_INPUT DATA_
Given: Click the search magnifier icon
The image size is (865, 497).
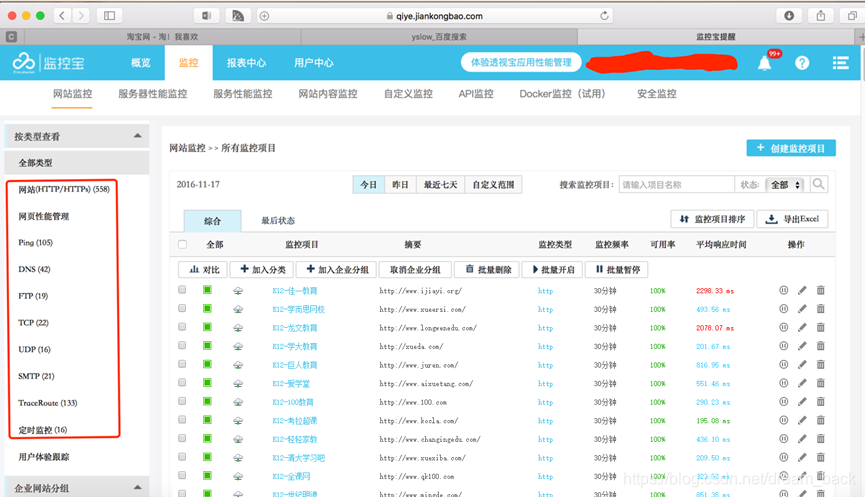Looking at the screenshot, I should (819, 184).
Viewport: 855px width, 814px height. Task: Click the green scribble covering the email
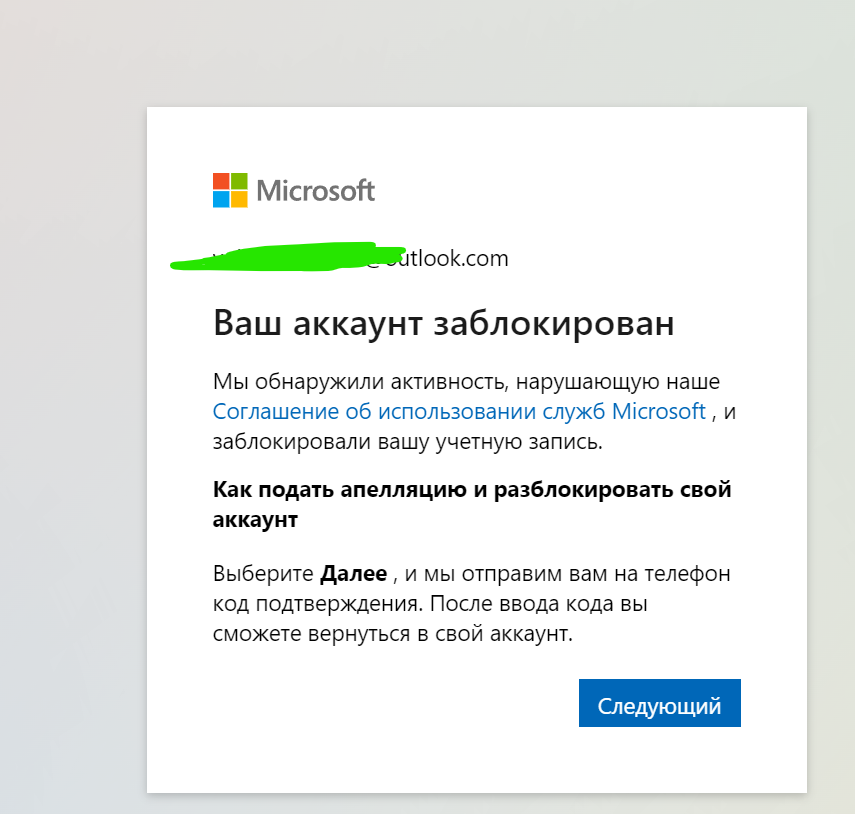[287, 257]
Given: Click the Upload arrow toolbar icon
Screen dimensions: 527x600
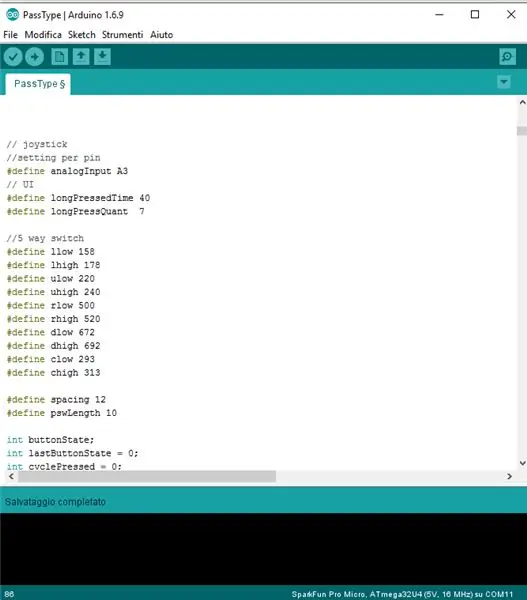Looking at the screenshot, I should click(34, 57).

--

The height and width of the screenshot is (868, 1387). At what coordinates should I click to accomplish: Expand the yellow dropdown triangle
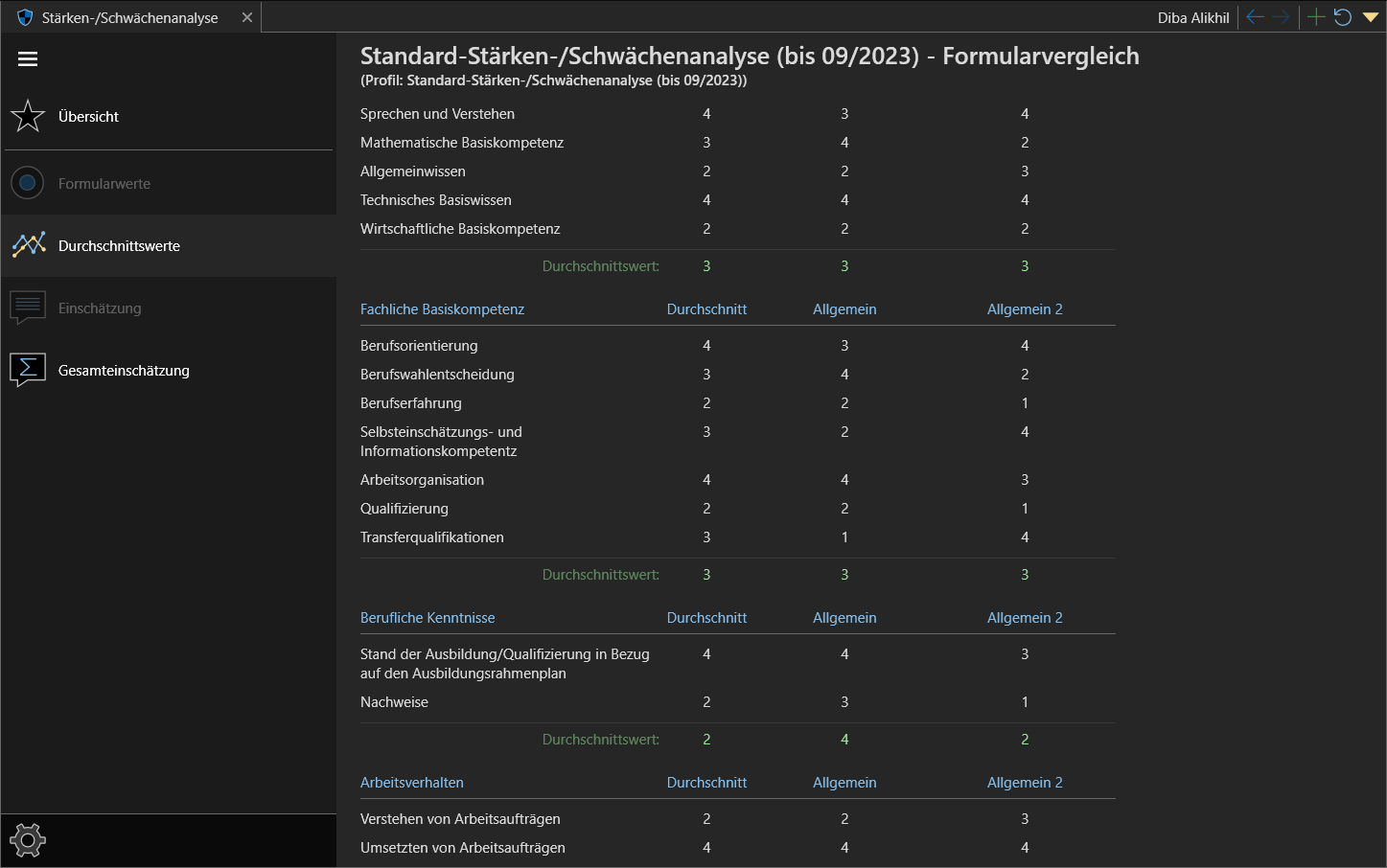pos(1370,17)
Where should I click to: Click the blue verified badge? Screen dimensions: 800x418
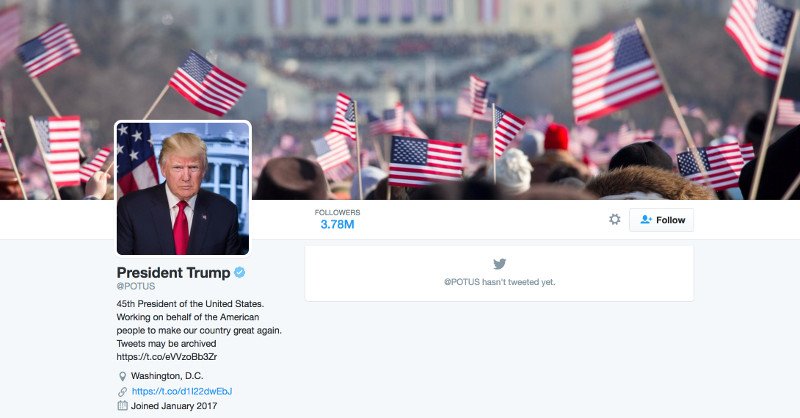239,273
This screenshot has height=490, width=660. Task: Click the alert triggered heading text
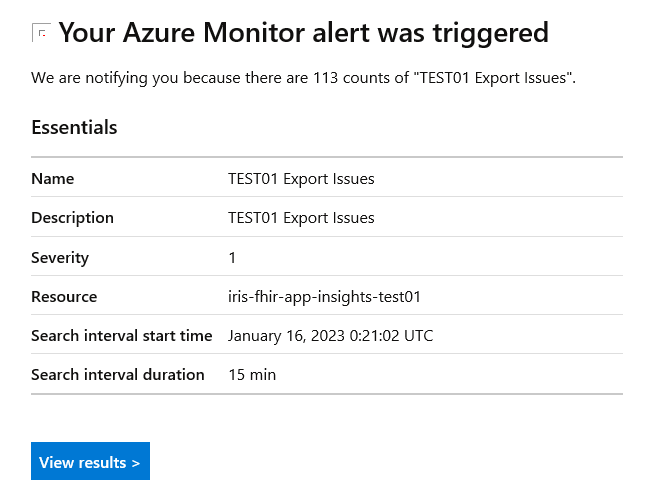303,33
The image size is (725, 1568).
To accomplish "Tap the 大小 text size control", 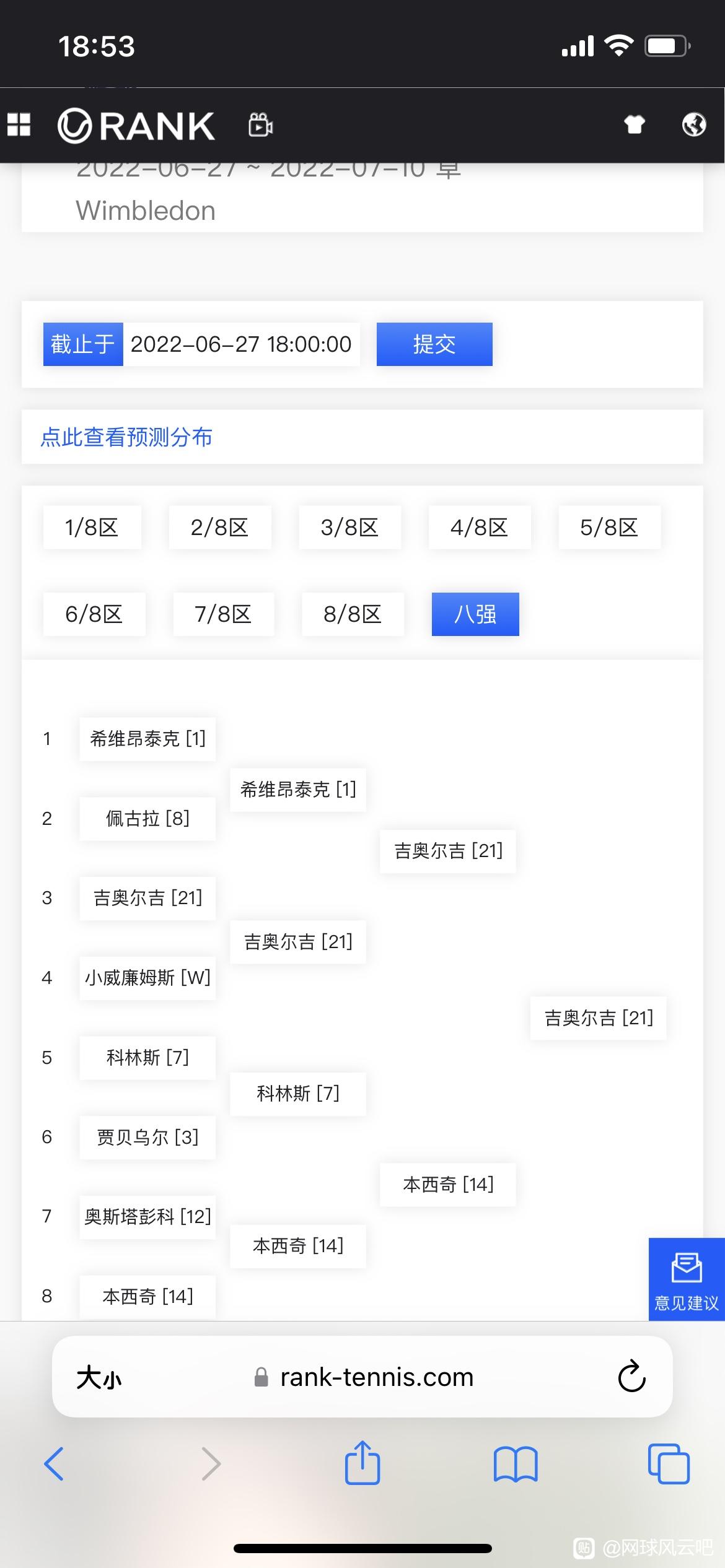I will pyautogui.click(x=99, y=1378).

...

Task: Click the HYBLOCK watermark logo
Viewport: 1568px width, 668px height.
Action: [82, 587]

_ASSIGNMENT_
In the records above, find the line with "Where should I" and the line with "The image size is (725, 1568).". Write out exactly those lines and every one between, with no pictures and no other lines.

_RESULT_
Where should I click to: Click the blue verified badge? Screen dimensions: 800x418
239,273
This screenshot has height=490, width=660. Task: Click the alert triggered heading text
303,33
The image size is (725, 1568).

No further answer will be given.